- EXERCISE PROMPT: Copy out the lines of the listing starting at the one containing "Task: Click the Rabatte discount badge icon" and ending at the one containing "[x=461, y=733]", both included, and nothing else.

☆ ☆ ☆ ☆ ☆ ☆ ☆

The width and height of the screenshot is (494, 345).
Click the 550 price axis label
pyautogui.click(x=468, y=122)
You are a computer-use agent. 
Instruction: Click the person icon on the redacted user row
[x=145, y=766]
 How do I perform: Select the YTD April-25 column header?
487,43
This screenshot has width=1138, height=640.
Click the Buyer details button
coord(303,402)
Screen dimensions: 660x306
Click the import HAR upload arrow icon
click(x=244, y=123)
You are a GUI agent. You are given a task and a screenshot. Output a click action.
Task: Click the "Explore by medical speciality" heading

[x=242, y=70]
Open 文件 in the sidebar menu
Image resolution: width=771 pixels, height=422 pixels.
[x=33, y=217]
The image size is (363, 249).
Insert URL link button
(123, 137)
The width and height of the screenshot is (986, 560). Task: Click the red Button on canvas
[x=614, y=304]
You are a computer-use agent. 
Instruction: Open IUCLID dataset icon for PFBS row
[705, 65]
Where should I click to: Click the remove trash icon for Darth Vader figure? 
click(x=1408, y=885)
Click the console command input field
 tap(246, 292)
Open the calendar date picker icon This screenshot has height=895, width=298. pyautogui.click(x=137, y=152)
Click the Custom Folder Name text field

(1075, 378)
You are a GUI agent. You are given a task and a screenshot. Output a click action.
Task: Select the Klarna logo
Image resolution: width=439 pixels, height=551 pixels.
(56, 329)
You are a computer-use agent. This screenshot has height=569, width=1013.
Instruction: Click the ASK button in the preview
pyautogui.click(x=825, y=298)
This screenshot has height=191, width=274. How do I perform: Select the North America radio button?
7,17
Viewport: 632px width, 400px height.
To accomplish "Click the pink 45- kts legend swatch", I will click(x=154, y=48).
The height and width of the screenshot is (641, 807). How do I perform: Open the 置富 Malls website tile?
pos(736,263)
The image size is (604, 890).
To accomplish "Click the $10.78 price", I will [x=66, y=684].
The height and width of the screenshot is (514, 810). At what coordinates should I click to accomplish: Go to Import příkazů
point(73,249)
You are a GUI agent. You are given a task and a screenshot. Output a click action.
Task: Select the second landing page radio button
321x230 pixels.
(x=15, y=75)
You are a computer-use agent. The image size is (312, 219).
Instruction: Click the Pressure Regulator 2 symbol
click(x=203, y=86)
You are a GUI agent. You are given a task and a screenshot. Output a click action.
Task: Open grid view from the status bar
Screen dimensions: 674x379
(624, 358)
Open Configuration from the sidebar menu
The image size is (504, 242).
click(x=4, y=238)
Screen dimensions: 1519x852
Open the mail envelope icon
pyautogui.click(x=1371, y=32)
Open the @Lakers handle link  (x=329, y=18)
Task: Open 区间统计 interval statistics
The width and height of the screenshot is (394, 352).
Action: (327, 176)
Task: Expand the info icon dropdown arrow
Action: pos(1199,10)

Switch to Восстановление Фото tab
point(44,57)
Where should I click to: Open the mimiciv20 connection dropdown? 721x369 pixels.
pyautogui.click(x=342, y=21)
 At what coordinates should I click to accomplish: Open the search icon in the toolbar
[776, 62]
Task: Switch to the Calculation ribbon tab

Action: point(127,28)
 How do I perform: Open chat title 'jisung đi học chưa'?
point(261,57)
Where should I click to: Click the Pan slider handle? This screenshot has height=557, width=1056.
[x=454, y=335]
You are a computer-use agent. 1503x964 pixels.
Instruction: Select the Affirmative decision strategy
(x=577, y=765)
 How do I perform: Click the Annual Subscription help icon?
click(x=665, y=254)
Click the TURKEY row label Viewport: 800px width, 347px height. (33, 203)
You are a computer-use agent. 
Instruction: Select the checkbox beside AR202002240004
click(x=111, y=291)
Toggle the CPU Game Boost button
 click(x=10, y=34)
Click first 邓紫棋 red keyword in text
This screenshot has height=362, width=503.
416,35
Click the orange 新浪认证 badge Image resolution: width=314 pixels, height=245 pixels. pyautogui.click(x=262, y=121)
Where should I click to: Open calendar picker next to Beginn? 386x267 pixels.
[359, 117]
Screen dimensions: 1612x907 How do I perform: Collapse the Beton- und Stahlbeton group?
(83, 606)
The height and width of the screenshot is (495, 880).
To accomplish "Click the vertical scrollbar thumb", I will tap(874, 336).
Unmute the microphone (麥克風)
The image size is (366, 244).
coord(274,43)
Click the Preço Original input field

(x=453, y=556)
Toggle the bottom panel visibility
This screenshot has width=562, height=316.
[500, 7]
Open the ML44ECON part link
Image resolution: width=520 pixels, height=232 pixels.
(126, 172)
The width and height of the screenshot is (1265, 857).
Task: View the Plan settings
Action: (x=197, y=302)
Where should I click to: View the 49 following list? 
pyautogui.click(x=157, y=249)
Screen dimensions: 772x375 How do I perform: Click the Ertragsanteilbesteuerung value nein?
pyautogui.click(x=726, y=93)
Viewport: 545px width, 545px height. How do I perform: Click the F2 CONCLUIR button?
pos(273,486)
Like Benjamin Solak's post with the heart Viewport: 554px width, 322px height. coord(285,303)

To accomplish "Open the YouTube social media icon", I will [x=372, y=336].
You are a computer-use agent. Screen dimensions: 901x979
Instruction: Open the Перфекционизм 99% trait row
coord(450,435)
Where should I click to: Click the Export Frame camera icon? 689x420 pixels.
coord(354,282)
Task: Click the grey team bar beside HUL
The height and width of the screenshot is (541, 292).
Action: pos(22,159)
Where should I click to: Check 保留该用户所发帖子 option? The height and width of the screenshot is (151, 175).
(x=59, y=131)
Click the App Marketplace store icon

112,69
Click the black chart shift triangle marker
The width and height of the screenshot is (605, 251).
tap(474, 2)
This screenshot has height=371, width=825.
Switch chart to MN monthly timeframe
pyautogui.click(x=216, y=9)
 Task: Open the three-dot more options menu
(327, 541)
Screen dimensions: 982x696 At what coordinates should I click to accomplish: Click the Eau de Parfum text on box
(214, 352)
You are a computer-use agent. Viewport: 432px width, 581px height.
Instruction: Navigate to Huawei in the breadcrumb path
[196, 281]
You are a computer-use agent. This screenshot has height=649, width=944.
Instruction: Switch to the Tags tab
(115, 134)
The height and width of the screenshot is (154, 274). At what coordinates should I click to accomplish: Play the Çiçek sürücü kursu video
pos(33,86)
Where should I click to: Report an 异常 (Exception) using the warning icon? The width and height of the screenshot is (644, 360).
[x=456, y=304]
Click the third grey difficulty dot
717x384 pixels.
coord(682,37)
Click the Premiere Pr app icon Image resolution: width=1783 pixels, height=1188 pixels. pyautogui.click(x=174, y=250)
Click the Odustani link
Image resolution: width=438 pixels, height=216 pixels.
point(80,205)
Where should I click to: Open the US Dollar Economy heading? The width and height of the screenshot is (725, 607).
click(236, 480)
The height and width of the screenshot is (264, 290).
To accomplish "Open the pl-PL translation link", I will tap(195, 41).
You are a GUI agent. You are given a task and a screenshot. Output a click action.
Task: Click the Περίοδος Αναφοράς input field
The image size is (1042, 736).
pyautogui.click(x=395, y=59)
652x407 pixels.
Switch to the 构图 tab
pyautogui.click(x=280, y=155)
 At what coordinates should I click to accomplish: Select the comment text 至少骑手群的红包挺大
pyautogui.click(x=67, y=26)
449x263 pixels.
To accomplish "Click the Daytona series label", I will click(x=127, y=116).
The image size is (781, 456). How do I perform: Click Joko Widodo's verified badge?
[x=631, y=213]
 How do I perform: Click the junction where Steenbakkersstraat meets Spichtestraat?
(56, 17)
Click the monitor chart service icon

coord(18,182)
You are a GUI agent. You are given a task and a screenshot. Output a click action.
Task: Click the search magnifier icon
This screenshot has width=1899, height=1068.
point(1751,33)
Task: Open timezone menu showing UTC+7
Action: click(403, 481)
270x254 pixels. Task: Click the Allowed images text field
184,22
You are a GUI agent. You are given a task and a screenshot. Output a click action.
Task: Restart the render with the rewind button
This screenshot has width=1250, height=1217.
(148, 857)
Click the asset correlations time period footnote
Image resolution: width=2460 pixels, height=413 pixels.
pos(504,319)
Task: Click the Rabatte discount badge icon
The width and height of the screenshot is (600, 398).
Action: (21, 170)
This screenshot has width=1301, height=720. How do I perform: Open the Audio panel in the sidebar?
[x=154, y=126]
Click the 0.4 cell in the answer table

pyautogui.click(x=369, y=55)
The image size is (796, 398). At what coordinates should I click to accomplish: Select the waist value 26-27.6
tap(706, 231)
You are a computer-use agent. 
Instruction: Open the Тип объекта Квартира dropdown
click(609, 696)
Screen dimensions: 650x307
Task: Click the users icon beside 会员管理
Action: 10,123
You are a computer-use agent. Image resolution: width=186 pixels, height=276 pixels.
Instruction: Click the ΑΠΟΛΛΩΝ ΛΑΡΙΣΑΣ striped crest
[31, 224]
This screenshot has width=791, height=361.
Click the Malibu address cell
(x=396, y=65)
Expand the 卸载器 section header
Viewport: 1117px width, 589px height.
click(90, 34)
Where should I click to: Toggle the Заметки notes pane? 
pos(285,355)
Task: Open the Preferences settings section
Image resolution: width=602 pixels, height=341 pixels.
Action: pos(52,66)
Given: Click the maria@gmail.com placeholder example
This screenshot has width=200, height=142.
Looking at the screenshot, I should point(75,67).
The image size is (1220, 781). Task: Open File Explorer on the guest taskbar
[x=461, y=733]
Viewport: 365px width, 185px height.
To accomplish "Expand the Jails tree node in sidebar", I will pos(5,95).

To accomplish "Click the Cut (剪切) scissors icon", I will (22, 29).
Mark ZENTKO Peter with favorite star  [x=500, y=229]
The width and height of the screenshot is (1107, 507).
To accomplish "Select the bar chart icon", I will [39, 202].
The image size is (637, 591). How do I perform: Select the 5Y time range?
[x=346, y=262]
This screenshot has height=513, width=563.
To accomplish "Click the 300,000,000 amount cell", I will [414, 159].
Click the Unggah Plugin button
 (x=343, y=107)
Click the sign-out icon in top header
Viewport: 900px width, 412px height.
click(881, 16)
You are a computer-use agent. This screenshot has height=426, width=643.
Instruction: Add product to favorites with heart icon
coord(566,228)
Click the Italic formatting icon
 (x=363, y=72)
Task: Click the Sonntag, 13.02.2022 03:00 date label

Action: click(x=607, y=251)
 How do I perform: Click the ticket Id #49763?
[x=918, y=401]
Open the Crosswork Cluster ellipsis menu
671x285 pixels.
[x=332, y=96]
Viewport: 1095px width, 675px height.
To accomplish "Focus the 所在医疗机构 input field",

☆ ☆ ☆ ☆ ☆ ☆ ☆

- EXERCISE RESULT:
Task: Click the Rabatte discount badge icon
The width and height of the screenshot is (600, 398).
Action: (21, 170)
This screenshot has width=1301, height=720. How do I perform: Open the Audio panel in the sidebar?
[x=154, y=126]
Click the 0.4 cell in the answer table

pyautogui.click(x=369, y=55)
The image size is (796, 398). At what coordinates should I click to accomplish: Select the waist value 26-27.6
tap(706, 231)
You are a computer-use agent. 
Instruction: Open the Тип объекта Квартира dropdown
click(609, 696)
Screen dimensions: 650x307
Task: Click the users icon beside 会员管理
Action: 10,123
You are a computer-use agent. Image resolution: width=186 pixels, height=276 pixels.
Instruction: Click the ΑΠΟΛΛΩΝ ΛΑΡΙΣΑΣ striped crest
[31, 224]
This screenshot has width=791, height=361.
Click the Malibu address cell
(x=396, y=65)
Expand the 卸载器 section header
Viewport: 1117px width, 589px height.
click(90, 34)
Where should I click to: Toggle the Заметки notes pane? 
pos(285,355)
Task: Open the Preferences settings section
Image resolution: width=602 pixels, height=341 pixels.
Action: pos(52,66)
Given: Click the maria@gmail.com placeholder example
This screenshot has width=200, height=142.
Looking at the screenshot, I should point(75,67).
The image size is (1220, 781). Task: Open File Explorer on the guest taskbar
[x=461, y=733]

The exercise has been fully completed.